--- BEGIN Record extracts ---
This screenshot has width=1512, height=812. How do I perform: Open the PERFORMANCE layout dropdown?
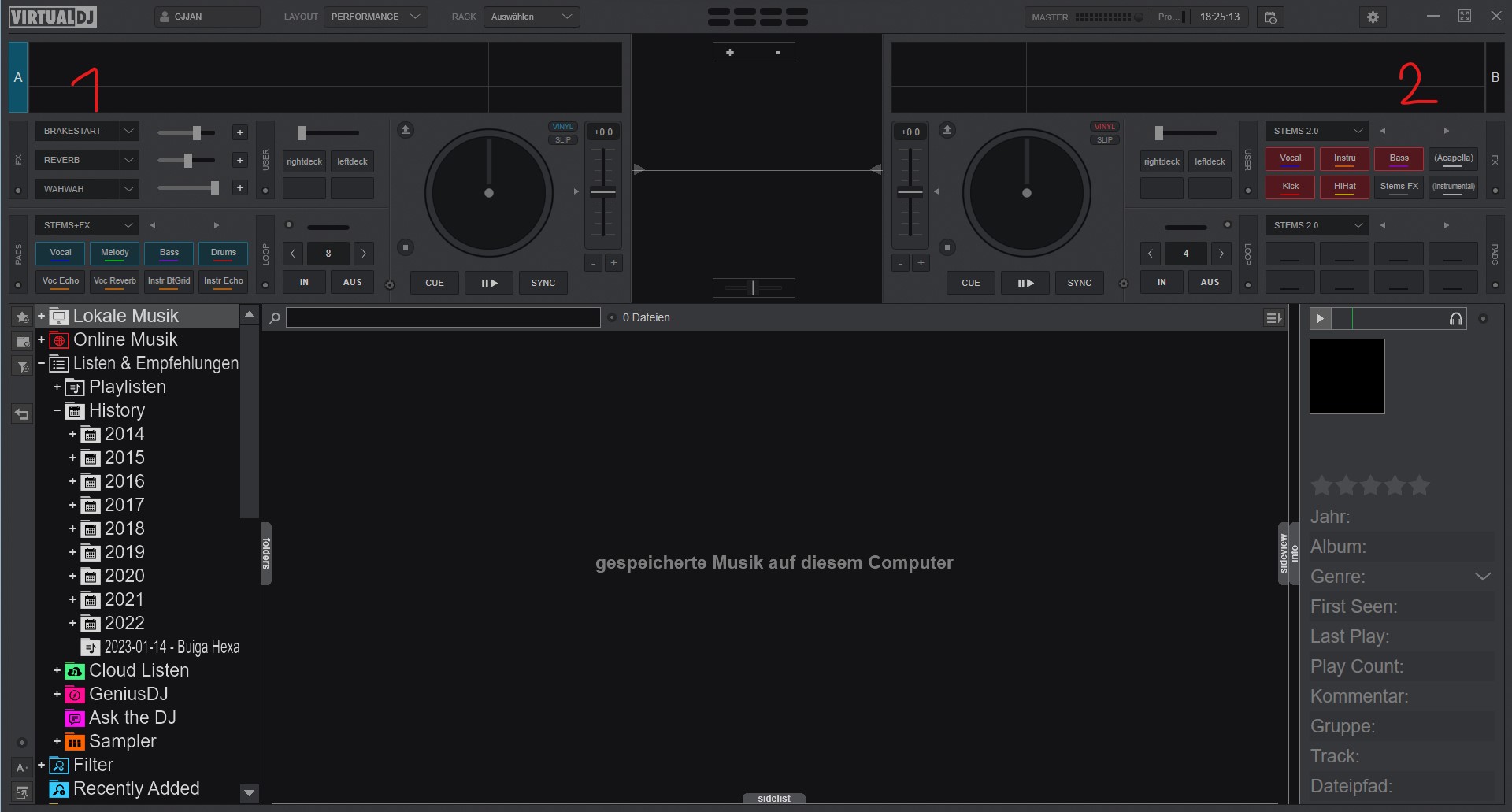point(375,16)
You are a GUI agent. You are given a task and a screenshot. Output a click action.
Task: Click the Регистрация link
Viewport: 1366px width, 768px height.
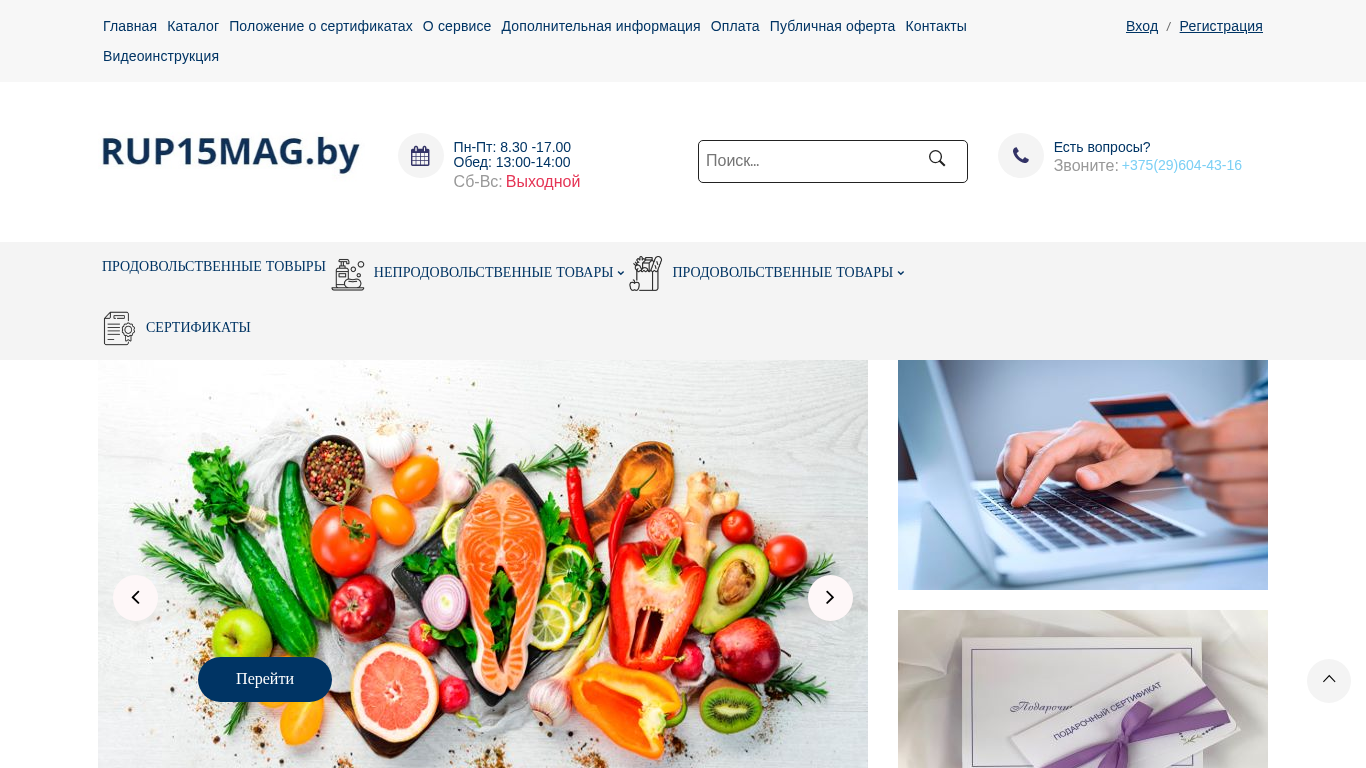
--- END Record extracts ---
▸ Exercise task
Rewrite these lines, replacing "screenshot" with "image" wherever it appears and changing nothing else. Leave the pictures out.

▸ Written answer
This image has width=1512, height=812. How do I perform: Open the PERFORMANCE layout dropdown?
point(375,16)
You are a GUI agent. You are given a task and a image. Output a click action.
Task: Click the Регистрация link
Viewport: 1366px width, 768px height.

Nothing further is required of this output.